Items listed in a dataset
================================

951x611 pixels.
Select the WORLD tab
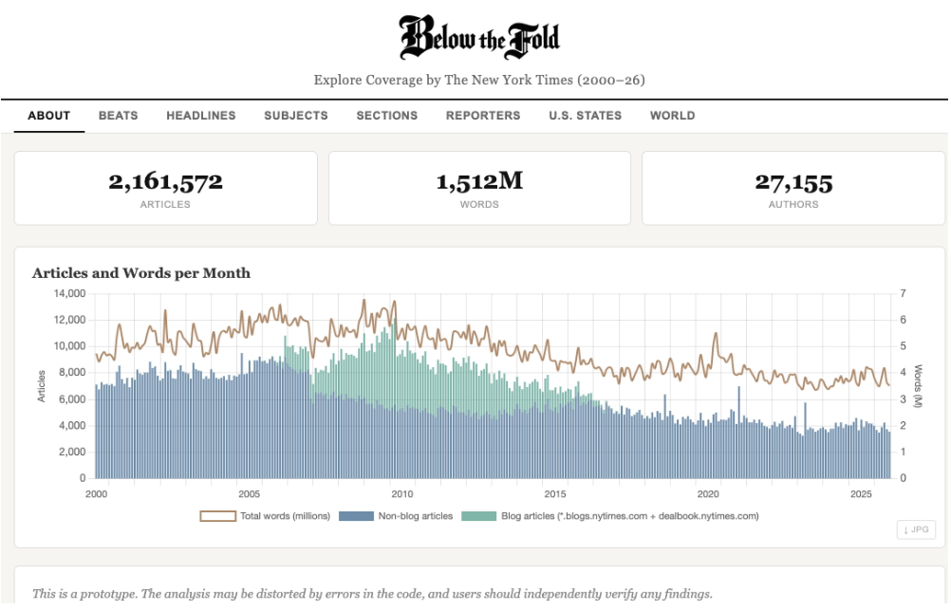pyautogui.click(x=674, y=115)
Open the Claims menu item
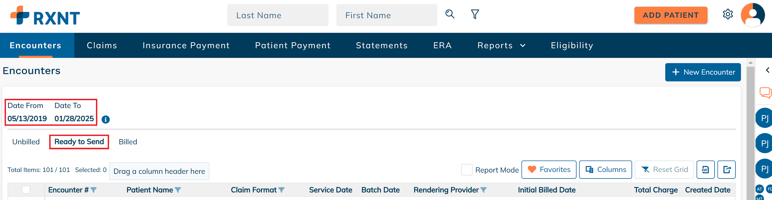772x200 pixels. (x=102, y=45)

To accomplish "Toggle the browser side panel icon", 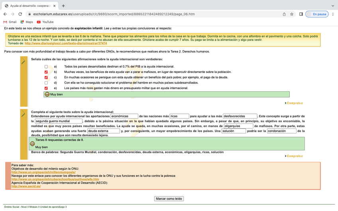I will click(x=301, y=14).
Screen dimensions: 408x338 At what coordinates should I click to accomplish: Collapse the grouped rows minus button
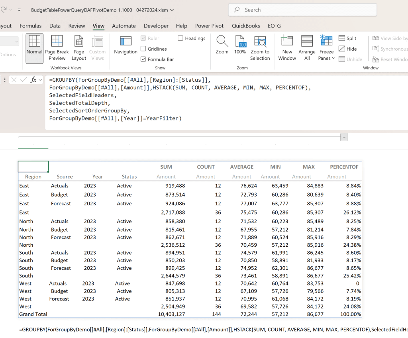344,137
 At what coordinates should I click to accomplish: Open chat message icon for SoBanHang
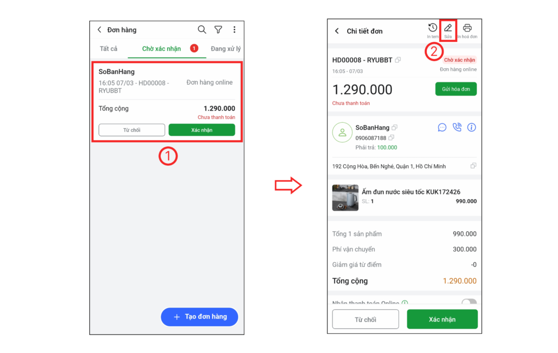click(x=442, y=128)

================================

Work to complete
Leave every picture out and copy precisely the lines from the one containing "At what coordinates should I click to accomplish: Open" through the last line of the data above, both ends included.

Task output
 At what coordinates should I click to accomplish: Open chat message icon for SoBanHang
click(x=442, y=128)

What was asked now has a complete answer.